We conducted experiments on three different artifacts. First, we used the string method on a Buddha statue with a diagonal length of 15 inches in order to test the original method through the software pipeline. In our first experiment with a larger artifact, we used a drone to hold the light for a vase with a diagonal of 32 inches. We made the radius of the dome for the vase 82 inches (2.56 times its diagonal) since the recommendation is two to three times the length of the diagonal. The vase is small enough that it was physically possible to capture it with the string method manually holding the light.
For objects not elevated that sit on the ground, the polynomial is fit to a quarter of a sphere instead of to a hemisphere. The resulting calculations are accurate over the range of captured lighting directions but are inaccurate when attempting to extrapolate and visualize lighting from angles never observed.
To demonstrate our ability to capture RTI of an artifact that would prove too difficult to capture with the traditional string or dome methods, we captured the Santa Cruz Surfer Memorial Statue. Though the entire statue is approximately 18 feet tall, we isolated our RTI capture to the human figure portion, which had a diagonal of six feet. This meant we needed to design a dome with a 12-foot radius. Since the human figure was elevated within the composition of the statue we were able to get slightly more than half of the hemisphere by also collecting lighting information for 18 degrees below the radius.
In today’s drone market, pilots can program their drones to get accurate locations as demonstrated by research using modern drones (Hepp, 2018). However, in order to prove our concept for this project to the greater RTI community, we made use of our older generation drone, a Phantom 4. Since it did not have the easily programmable capabilities that consumer drones have today, we flew it manually. In order for the drone pilot to focus on manually keeping the drone at the correct height, we made it easy to place the drone in the correct location in the XZ plane, the plane parallel to the ground. We laid out a garden hose in rings around the object. We precomputed what height the lights should be at for each ring, adjusting our spacing so that the rings could be far enough apart that we could distinguish the XZ positions. This way, the pilot could simply center the hose with the camera on the drone facing directly down and hold the drone at the correct height for that ring.
For our lighting, we mounted a commercially available Lume Cube Lighting Kit to our Phantom 4 drone with a brightness of 750 LUX at 1 meter. The challenge with the lighting in our drone experiment was insuring our lights at the correct distance for the radius from the artifact would illuminate shadows and indentations on the object. Due to the intense brightness of sunlight, we conducted our experiments at night. This added the challenge of conducting the experiment in the dark but made our lights strong enough to have a visible effect on our artifacts at their proper distance (82 inches away for the vase and 12 feet away for the Surfer Memorial Statue). The Lume Cube Lighting Kit lights are pointed in a direction, allowing them to have a strong effect, but requiring angle adjustment during the experiment. After flying around an entire ring of a certain height we needed to land the drone and adjust the angle for the next height to ensure the lights pointed at the artifact. We had no trouble for either the vase or the statue doing the entire experiment within the drone’s thirty-minute battery life. Since advanced drones have adjustable camera mounts, having lights that adjust programmatically mid-flight would also speed up capture.

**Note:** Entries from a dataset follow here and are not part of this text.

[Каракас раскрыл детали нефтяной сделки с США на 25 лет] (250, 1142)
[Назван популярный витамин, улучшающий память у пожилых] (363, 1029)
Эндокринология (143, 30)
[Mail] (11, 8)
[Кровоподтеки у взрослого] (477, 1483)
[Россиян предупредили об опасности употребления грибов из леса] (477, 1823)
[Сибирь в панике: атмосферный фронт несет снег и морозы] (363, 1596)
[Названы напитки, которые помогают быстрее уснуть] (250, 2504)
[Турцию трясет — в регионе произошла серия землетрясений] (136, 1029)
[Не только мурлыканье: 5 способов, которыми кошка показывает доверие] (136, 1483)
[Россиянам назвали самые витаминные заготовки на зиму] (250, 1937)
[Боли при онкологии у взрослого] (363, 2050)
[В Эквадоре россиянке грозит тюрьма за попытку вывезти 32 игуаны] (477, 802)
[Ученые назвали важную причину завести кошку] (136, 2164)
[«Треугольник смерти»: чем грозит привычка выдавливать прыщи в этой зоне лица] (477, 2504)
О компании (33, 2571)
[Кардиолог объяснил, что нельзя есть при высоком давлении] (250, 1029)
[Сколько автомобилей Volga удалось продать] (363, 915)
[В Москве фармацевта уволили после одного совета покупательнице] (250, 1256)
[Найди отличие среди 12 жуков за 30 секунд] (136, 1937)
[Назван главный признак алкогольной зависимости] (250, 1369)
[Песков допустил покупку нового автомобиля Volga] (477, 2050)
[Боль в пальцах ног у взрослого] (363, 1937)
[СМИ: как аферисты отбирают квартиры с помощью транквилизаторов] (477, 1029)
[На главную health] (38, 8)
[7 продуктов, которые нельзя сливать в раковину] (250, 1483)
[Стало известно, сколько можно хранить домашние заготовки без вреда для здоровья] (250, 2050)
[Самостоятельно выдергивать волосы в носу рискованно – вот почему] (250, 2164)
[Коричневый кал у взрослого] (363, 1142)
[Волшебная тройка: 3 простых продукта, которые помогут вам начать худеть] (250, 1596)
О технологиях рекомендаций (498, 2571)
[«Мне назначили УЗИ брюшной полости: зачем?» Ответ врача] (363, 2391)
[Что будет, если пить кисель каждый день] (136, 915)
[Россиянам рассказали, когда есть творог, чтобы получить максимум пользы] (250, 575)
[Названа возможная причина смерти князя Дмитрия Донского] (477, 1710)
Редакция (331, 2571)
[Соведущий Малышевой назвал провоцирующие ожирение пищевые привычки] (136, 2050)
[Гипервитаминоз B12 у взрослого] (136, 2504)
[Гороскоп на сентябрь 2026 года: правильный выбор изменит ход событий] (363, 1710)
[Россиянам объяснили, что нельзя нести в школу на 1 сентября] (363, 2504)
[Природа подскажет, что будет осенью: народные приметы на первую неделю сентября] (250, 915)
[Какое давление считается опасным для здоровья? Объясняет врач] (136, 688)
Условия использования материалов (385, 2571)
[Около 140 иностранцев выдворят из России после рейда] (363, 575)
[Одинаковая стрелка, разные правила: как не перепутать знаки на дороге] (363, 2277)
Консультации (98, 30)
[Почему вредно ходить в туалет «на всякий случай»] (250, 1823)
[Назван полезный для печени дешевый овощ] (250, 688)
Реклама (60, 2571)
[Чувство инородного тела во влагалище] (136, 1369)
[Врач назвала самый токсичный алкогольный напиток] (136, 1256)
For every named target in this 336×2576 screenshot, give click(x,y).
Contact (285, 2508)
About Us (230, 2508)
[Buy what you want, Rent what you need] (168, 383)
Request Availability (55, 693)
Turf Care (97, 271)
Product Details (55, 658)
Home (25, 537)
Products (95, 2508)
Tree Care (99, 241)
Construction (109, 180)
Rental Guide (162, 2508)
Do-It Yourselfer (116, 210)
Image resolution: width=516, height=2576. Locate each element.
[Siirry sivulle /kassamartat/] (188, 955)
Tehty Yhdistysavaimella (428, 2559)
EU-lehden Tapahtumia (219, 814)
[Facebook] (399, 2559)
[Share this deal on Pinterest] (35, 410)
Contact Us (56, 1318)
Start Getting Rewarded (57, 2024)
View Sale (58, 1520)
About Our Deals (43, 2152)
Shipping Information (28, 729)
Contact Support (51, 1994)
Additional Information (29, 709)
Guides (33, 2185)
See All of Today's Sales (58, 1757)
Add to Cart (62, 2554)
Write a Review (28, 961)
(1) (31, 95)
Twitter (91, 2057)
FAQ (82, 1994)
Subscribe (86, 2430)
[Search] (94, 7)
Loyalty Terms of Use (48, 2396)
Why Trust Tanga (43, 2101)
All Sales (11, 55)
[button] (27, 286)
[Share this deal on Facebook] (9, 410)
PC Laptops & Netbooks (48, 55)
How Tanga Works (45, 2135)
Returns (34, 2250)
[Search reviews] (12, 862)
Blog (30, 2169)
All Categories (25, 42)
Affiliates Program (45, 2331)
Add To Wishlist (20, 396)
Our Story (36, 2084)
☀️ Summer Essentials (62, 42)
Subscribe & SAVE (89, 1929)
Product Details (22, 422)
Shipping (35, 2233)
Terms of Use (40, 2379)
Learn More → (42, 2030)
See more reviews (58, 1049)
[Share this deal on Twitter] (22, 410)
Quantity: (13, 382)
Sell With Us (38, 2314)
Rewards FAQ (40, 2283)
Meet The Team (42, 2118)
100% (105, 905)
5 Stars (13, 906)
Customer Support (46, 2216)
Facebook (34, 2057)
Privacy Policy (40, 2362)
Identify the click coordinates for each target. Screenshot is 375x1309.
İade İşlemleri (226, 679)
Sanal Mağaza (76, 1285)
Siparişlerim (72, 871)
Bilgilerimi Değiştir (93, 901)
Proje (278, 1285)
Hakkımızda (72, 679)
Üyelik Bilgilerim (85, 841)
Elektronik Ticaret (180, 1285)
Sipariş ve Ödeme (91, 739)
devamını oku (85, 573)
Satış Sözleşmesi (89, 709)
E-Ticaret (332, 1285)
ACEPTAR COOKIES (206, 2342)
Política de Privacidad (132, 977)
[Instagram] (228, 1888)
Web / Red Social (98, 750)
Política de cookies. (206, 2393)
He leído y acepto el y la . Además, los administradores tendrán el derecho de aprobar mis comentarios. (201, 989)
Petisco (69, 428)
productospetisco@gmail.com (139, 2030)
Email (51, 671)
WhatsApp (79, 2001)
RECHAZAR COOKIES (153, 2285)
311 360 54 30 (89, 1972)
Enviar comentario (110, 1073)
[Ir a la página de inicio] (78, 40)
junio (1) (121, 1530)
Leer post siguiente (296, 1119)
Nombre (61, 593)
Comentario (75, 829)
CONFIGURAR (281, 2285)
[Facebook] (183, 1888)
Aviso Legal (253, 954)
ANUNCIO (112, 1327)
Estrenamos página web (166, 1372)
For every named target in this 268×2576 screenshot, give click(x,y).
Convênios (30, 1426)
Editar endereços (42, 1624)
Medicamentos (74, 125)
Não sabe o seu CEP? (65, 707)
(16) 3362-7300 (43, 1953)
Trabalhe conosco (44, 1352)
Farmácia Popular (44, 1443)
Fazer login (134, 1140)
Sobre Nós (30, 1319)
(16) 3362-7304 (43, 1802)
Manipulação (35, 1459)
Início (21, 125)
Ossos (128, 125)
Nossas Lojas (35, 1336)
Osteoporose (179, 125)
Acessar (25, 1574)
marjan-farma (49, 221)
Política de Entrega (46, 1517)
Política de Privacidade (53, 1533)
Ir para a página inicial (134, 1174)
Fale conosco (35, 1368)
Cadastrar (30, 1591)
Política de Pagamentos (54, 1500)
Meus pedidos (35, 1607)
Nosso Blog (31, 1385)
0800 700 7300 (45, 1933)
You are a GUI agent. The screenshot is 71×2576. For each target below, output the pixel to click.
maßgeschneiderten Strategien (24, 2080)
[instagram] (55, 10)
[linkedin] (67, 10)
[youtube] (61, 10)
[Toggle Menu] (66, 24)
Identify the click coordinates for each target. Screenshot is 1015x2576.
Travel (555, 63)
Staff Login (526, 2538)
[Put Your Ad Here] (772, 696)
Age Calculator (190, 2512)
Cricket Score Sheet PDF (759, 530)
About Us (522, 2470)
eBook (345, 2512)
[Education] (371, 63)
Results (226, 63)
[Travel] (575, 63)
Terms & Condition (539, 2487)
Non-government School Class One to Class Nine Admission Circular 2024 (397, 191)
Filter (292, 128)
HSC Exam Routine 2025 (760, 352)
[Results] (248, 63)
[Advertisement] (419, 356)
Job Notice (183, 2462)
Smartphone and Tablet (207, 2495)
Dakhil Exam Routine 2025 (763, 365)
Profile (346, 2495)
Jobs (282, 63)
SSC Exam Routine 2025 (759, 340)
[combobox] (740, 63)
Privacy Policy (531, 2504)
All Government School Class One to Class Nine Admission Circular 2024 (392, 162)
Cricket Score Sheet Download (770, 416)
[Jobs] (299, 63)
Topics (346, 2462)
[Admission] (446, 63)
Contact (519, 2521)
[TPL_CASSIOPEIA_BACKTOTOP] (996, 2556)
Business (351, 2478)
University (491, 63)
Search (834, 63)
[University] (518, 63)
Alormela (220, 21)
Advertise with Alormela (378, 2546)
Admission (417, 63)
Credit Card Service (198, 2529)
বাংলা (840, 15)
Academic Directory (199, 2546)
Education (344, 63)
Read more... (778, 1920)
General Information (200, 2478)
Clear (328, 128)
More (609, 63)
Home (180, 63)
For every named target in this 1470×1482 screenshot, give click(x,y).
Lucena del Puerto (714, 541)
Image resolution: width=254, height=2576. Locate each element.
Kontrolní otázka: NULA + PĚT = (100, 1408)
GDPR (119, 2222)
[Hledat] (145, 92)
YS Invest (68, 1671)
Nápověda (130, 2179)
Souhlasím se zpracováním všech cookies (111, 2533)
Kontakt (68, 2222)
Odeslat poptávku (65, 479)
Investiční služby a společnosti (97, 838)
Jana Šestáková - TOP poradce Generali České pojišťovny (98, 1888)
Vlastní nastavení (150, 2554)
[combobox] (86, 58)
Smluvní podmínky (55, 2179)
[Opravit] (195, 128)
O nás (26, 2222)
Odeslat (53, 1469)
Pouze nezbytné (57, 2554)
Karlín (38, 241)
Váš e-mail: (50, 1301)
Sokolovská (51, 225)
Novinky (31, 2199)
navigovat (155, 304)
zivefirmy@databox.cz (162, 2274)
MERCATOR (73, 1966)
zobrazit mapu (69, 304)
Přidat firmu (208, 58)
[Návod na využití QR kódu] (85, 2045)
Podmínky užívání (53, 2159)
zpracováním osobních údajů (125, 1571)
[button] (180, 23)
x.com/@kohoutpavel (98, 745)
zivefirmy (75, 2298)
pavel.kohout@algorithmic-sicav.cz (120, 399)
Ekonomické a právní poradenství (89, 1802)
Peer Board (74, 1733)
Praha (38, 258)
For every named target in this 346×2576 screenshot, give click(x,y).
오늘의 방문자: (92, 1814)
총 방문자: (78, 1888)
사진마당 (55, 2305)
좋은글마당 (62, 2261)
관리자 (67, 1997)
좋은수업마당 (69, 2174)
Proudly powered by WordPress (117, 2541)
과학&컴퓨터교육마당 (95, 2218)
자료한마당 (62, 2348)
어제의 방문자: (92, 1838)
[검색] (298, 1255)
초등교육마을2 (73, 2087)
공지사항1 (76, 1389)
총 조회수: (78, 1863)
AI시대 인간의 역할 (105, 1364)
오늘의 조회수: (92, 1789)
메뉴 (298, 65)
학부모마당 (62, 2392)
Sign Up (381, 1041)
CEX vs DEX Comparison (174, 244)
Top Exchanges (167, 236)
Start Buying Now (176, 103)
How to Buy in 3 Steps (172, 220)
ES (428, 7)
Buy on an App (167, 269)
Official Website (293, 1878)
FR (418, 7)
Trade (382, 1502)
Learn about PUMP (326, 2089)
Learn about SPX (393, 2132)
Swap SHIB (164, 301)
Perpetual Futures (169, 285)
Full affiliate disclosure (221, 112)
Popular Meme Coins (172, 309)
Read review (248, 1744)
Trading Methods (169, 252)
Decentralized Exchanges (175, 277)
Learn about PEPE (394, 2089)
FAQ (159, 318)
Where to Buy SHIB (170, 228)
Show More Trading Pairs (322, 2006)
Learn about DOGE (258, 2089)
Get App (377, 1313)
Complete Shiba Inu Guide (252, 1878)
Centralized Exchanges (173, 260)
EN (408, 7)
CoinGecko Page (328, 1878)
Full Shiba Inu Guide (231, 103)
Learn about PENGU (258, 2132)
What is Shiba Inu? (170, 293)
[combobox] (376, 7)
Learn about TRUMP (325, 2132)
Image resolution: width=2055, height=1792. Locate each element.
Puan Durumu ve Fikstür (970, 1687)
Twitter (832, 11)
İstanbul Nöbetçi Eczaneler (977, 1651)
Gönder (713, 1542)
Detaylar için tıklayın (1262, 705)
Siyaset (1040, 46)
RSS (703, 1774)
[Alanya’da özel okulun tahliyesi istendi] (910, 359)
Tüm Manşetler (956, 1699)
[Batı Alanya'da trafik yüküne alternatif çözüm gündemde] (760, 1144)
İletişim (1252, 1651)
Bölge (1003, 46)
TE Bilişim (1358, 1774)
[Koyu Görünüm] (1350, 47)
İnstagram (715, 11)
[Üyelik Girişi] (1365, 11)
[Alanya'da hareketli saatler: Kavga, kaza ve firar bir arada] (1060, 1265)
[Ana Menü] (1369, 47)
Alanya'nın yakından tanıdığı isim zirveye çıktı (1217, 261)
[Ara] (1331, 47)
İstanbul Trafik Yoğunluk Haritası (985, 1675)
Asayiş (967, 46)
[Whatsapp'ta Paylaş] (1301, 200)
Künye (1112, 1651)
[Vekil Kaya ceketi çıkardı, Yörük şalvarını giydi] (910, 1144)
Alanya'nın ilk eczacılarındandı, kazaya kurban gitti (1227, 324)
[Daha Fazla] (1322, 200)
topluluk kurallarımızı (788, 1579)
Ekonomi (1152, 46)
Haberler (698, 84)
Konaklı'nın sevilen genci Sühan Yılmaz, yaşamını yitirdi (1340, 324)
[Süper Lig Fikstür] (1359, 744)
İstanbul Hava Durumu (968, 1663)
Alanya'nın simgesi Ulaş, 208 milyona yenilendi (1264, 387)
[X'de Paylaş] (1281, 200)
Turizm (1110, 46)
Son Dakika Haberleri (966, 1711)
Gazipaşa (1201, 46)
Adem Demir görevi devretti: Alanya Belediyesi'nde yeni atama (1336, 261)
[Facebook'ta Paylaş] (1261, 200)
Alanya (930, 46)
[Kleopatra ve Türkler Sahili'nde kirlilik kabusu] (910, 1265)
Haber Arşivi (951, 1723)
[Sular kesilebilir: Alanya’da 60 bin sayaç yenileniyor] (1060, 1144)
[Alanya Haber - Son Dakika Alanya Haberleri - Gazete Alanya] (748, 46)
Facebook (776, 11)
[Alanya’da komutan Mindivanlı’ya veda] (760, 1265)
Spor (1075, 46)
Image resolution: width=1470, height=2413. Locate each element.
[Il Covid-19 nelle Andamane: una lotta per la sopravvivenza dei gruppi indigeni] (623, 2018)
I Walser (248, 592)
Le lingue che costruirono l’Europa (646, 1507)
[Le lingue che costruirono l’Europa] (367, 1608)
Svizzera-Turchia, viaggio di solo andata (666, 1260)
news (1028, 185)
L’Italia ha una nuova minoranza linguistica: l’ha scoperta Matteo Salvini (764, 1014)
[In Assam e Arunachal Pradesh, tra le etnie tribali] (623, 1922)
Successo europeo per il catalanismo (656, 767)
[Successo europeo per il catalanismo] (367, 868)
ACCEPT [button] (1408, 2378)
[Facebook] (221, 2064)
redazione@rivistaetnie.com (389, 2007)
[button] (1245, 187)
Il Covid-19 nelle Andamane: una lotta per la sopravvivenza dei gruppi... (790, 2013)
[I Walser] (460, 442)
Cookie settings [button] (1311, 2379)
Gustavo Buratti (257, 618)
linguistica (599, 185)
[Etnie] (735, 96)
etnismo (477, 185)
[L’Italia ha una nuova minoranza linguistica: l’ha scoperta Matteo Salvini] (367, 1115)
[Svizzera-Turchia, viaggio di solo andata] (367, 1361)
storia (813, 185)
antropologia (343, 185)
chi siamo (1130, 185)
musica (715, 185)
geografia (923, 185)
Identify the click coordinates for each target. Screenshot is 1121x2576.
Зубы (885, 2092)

While flying a drone opens up the opportunity for cultural heritage researchers to collect RTI of artifacts in places where scaffolding would be challenging to build, such as at the Santa Cruz Surfer Memorial Statue, it does become sensitive to wind. Though drones stabilize themselves to handle some wind interference, excessively windy conditions would have made it difficult to conduct our outdoor experiments.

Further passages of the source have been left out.